Top of RECORDS FOR THIS EXERCISE
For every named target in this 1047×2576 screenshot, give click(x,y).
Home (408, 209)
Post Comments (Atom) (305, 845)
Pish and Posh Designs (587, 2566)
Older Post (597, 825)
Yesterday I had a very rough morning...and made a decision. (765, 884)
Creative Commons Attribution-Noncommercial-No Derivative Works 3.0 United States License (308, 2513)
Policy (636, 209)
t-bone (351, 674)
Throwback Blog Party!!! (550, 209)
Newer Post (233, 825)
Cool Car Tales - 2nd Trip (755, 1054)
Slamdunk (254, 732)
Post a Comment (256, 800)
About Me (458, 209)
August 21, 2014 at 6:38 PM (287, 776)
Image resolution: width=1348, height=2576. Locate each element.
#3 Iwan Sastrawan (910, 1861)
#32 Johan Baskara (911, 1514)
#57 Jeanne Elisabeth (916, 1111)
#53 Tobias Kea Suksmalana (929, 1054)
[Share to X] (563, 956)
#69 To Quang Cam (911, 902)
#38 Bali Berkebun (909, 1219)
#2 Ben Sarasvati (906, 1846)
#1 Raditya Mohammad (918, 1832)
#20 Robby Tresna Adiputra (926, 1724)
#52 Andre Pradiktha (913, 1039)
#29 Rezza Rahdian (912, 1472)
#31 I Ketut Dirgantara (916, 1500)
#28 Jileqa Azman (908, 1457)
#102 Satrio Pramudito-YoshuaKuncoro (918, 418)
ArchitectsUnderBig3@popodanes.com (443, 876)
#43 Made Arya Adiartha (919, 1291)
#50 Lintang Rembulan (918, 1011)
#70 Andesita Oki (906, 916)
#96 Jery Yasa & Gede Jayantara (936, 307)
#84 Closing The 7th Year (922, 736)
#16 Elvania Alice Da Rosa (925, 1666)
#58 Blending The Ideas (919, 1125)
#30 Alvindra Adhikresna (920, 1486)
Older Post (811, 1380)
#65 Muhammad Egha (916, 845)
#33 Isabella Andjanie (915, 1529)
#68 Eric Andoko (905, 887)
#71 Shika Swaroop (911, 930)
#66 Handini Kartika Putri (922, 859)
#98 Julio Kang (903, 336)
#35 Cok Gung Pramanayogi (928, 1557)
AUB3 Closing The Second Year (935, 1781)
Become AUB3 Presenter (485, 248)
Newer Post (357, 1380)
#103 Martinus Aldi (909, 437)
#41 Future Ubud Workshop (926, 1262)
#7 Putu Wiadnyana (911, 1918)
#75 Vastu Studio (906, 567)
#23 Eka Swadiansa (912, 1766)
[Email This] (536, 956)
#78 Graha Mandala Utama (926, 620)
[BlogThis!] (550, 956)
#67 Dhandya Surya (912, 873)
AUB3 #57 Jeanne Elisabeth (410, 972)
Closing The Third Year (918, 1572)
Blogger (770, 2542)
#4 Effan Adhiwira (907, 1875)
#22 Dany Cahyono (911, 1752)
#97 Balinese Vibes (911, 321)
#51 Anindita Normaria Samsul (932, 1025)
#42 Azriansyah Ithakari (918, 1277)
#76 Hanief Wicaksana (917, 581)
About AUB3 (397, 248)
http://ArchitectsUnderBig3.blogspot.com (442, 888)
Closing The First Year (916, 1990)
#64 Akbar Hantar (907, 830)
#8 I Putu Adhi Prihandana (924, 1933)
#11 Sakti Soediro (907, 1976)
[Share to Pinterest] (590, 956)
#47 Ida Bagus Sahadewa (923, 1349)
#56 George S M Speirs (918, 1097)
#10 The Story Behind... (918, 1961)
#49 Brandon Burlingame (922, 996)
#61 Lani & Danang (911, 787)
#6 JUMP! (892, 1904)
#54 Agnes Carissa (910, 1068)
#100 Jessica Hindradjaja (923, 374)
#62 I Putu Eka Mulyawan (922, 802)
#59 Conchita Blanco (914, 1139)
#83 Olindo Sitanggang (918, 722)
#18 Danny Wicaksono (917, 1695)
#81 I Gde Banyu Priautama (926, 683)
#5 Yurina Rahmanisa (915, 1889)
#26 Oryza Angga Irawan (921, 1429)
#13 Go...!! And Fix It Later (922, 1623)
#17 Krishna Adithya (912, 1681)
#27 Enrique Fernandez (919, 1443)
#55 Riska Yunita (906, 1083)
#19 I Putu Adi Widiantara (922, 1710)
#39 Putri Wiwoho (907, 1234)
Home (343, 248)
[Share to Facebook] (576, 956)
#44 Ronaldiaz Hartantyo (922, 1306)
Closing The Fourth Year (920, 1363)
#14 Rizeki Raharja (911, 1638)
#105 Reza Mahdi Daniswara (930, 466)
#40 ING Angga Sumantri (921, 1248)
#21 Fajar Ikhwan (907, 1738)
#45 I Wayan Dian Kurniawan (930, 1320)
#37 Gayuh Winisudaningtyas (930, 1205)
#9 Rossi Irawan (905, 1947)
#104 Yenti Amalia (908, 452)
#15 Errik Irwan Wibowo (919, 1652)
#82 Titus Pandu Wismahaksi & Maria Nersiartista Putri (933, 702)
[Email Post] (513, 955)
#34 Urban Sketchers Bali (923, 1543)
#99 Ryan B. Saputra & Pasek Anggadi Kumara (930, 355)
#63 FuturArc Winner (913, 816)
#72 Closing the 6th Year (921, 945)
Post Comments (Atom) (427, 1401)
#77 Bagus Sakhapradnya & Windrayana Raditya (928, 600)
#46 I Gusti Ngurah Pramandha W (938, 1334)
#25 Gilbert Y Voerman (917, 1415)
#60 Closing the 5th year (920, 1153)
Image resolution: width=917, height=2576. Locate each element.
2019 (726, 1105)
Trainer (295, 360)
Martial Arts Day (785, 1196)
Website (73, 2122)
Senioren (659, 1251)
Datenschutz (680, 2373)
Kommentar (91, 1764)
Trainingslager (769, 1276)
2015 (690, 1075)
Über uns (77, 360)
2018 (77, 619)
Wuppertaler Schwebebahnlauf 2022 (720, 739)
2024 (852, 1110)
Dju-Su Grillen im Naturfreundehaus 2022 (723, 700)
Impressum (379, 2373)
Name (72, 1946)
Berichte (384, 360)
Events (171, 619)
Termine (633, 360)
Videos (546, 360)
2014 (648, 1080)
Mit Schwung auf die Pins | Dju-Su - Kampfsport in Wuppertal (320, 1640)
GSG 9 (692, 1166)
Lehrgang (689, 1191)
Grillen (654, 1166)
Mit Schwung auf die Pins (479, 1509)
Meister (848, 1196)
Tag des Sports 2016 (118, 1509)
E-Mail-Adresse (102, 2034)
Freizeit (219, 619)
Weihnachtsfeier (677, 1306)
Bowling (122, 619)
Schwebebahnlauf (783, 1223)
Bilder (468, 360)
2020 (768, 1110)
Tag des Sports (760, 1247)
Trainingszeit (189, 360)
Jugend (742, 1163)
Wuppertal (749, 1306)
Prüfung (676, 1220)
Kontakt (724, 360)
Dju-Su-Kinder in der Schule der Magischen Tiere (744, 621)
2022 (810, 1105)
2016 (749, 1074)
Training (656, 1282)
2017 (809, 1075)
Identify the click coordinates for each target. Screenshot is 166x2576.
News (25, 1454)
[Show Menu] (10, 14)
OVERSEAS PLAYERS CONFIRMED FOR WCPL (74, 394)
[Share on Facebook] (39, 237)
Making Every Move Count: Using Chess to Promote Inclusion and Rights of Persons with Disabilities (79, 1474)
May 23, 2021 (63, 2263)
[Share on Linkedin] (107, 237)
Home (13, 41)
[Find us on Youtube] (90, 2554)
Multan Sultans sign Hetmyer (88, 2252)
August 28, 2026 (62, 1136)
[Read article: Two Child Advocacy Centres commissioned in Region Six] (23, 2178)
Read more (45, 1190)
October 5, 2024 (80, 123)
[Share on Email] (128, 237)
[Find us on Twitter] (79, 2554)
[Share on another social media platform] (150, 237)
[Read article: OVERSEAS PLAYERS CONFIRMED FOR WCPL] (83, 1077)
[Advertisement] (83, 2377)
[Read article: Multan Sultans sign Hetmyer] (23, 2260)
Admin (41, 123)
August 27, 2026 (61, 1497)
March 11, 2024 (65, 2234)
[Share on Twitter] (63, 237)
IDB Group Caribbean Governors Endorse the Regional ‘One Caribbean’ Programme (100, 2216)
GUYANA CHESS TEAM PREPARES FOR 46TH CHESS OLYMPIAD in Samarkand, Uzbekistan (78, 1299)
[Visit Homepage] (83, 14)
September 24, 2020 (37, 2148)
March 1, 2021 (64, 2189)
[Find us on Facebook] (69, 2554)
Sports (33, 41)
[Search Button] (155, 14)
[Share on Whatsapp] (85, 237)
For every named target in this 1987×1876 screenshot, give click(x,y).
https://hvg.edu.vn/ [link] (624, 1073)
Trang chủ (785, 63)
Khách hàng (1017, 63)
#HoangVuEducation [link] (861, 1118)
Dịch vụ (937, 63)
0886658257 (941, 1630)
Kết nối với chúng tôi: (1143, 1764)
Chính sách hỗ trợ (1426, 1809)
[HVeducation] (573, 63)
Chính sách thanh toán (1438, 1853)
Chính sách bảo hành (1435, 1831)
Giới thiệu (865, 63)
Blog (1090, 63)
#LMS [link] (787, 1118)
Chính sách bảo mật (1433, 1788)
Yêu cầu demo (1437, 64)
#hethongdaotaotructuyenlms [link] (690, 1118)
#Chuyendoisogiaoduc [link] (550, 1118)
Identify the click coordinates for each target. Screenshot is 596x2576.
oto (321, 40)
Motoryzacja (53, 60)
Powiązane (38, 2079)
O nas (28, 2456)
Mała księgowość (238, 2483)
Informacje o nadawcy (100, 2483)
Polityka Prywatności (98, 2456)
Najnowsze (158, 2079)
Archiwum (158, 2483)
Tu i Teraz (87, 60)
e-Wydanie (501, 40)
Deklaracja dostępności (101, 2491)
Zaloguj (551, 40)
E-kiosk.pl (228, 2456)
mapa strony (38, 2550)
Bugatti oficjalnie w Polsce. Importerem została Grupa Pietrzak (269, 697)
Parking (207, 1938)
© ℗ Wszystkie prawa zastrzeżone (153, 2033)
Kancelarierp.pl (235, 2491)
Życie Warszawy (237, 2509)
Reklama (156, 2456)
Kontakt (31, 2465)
Bottom of RECORDS FOR THIS EXERCISE
_PROMPT_
Wherever the word "element" occurs in the data above, copy the line it sits in.

_TASK OUTPUT_
Image resolution: width=1348, height=2576. Locate each element.
Image resolution: width=917, height=2576. Locate each element.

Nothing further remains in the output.